▸ **Assignment**
From the line containing "Where should I click to: Click the trash" down to the final entry below, restate each line word for word.

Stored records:
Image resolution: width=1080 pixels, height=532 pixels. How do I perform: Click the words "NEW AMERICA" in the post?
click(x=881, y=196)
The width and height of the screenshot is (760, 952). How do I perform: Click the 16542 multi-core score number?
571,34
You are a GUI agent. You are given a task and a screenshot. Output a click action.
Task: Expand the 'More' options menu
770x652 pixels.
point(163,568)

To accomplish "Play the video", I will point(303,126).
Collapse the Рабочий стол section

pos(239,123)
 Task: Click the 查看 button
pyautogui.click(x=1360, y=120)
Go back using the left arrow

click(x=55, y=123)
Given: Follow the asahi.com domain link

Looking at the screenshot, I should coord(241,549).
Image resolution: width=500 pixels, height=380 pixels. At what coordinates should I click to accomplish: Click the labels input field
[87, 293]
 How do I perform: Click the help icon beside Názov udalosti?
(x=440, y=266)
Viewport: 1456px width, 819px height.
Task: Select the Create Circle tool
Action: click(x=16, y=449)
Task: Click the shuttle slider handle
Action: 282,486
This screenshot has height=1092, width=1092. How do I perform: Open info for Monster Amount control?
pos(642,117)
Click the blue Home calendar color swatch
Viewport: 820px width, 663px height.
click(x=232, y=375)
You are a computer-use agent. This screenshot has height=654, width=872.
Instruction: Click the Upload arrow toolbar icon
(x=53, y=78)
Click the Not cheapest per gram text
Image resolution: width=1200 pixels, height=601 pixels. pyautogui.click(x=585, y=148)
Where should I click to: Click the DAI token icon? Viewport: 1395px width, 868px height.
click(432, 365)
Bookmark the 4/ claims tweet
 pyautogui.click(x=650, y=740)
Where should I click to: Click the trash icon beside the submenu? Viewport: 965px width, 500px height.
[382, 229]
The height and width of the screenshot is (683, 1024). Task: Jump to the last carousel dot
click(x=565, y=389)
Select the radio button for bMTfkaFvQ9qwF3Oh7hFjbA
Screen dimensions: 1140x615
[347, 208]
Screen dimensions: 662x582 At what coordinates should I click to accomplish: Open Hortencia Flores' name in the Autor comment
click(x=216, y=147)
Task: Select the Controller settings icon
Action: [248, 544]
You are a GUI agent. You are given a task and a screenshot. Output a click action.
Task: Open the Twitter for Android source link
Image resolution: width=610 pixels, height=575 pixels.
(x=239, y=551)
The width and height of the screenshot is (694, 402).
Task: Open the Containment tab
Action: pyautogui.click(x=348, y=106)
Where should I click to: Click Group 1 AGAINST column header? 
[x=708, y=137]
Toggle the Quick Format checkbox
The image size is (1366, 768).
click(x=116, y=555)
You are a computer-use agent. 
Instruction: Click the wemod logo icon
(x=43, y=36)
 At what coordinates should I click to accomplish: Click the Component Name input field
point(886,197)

▸ **Output for this exercise**
Where should I click to: Click the trash icon beside the submenu? Viewport: 965px width, 500px height.
[382, 229]
The height and width of the screenshot is (683, 1024). Task: Jump to the last carousel dot
click(x=565, y=389)
Select the radio button for bMTfkaFvQ9qwF3Oh7hFjbA
Screen dimensions: 1140x615
[347, 208]
Screen dimensions: 662x582 At what coordinates should I click to accomplish: Open Hortencia Flores' name in the Autor comment
click(x=216, y=147)
Task: Select the Controller settings icon
Action: [248, 544]
You are a GUI agent. You are given a task and a screenshot. Output a click action.
Task: Open the Twitter for Android source link
Image resolution: width=610 pixels, height=575 pixels.
(x=239, y=551)
The width and height of the screenshot is (694, 402).
Task: Open the Containment tab
Action: pyautogui.click(x=348, y=106)
Where should I click to: Click Group 1 AGAINST column header? 
[x=708, y=137]
Toggle the Quick Format checkbox
The image size is (1366, 768).
click(x=116, y=555)
You are a computer-use agent. 
Instruction: Click the wemod logo icon
(x=43, y=36)
 At what coordinates should I click to accomplish: Click the Component Name input field
point(886,197)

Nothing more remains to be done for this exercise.